Exercise details
Only some lines are wanted. Transcribe, exactly, the lines below from the line with "Given: Click the gray" up to and including the line with "You are a computer-use agent. The".

Material provided
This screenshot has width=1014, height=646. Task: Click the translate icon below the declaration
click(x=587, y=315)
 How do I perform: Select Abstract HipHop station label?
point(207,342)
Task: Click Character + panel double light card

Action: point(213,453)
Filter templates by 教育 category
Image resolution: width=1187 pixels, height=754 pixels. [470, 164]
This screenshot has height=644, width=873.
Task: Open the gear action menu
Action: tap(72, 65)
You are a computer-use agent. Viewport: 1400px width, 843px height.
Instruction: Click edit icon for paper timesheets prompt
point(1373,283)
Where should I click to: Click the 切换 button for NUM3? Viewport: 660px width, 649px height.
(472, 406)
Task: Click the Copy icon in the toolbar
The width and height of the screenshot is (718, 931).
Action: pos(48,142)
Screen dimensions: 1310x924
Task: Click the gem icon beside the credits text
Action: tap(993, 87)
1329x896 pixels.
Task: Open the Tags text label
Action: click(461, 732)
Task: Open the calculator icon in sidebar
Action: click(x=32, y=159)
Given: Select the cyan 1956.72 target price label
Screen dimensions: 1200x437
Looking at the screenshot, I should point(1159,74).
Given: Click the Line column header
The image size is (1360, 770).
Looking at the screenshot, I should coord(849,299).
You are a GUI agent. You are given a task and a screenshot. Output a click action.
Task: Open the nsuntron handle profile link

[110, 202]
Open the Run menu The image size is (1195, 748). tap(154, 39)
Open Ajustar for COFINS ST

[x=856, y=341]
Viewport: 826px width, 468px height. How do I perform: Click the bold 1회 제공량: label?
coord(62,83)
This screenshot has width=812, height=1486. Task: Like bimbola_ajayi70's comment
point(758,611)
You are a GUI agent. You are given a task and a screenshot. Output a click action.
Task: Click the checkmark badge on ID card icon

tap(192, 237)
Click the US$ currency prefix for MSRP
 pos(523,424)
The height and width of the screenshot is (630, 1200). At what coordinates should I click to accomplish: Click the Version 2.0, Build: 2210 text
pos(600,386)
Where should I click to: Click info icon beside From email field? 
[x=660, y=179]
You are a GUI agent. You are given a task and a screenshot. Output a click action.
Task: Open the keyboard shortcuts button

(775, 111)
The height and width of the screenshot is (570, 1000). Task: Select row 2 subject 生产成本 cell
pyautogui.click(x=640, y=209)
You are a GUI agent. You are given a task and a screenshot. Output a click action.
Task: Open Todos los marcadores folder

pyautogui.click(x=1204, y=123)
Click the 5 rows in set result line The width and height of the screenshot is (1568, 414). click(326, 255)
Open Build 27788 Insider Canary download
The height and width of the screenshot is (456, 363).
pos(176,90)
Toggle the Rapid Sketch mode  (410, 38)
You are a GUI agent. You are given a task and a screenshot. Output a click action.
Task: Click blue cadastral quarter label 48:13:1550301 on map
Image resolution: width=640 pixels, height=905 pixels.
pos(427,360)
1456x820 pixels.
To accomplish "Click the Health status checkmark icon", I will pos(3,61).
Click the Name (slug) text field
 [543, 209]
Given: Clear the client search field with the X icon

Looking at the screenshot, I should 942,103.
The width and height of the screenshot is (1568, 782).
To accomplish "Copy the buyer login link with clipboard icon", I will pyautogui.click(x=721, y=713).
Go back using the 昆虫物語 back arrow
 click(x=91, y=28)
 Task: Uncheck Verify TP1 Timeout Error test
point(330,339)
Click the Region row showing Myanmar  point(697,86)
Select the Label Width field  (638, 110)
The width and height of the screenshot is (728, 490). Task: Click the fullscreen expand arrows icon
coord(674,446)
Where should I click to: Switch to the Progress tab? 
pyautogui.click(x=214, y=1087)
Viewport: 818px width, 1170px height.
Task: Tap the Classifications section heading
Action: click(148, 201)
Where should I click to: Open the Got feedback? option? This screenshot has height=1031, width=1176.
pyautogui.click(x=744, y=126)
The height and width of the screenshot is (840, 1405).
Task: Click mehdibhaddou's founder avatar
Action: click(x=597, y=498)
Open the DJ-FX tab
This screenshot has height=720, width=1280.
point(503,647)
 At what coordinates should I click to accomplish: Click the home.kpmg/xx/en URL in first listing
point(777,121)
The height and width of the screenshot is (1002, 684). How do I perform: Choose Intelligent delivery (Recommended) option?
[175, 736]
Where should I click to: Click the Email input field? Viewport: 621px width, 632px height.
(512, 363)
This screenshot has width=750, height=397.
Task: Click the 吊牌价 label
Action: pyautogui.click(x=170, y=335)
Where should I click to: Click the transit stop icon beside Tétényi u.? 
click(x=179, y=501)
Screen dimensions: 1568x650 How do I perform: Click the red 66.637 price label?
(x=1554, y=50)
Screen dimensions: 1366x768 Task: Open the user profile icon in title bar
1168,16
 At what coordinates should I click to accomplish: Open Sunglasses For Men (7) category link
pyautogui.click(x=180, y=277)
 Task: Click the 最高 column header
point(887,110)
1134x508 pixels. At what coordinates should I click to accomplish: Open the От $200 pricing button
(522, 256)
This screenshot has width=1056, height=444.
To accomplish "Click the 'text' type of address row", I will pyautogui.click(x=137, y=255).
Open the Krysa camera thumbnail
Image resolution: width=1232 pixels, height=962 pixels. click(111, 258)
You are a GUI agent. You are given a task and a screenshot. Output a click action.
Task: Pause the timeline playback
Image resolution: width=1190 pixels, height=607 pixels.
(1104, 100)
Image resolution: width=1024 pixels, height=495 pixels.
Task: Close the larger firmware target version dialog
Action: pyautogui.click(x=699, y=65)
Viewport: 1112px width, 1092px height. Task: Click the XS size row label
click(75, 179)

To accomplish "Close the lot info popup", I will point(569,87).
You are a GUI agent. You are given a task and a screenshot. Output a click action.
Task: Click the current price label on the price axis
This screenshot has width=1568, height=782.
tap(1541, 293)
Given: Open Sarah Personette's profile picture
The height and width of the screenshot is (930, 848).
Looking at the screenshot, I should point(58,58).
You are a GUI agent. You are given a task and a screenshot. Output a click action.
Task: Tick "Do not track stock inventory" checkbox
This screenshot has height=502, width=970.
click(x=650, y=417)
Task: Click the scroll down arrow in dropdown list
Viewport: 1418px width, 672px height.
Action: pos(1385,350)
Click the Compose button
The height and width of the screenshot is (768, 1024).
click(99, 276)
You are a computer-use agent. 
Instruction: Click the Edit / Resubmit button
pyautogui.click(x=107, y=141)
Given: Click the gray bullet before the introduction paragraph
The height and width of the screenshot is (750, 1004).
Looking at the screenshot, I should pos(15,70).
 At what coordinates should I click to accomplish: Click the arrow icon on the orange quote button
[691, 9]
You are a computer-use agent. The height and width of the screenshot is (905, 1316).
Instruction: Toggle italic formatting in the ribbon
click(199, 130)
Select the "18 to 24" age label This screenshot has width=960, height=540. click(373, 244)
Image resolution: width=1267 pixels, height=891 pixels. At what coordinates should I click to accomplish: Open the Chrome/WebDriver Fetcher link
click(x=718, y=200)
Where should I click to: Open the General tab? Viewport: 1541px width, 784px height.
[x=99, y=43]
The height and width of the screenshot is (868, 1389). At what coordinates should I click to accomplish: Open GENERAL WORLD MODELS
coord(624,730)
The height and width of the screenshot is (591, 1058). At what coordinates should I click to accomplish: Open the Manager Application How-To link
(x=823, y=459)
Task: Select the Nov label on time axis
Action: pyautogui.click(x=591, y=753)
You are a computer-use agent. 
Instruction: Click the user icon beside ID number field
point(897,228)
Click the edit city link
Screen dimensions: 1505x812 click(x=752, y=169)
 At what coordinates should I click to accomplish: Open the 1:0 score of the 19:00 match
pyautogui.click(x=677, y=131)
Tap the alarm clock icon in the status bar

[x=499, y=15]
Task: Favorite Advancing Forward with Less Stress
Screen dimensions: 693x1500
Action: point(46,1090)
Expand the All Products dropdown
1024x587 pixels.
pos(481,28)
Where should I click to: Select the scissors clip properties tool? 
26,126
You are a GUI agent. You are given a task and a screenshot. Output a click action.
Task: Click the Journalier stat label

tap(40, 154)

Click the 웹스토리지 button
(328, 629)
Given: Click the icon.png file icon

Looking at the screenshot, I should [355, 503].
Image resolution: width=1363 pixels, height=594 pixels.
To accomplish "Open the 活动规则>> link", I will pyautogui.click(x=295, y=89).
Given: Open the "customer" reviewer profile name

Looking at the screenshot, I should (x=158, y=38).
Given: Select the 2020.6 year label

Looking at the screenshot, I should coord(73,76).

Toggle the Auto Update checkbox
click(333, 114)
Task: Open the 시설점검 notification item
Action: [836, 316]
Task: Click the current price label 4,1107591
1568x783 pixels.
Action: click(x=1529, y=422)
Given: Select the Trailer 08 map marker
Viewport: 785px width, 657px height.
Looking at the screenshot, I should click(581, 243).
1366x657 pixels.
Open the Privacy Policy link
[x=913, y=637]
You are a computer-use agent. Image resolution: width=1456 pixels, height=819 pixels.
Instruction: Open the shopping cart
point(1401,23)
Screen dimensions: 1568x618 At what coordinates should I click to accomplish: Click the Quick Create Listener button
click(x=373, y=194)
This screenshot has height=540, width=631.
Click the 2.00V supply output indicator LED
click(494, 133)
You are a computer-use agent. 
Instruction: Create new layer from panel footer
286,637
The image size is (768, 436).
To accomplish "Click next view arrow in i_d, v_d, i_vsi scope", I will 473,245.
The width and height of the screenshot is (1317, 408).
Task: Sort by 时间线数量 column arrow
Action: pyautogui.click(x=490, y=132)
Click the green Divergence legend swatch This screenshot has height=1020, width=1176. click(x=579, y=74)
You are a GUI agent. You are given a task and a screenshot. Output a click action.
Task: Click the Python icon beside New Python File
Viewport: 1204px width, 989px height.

Written answer
Given: Click the gray bullet before the introduction paragraph
The height and width of the screenshot is (750, 1004).
Looking at the screenshot, I should pos(15,70).
 At what coordinates should I click to accomplish: Click the arrow icon on the orange quote button
[691, 9]
You are a computer-use agent. The height and width of the screenshot is (905, 1316).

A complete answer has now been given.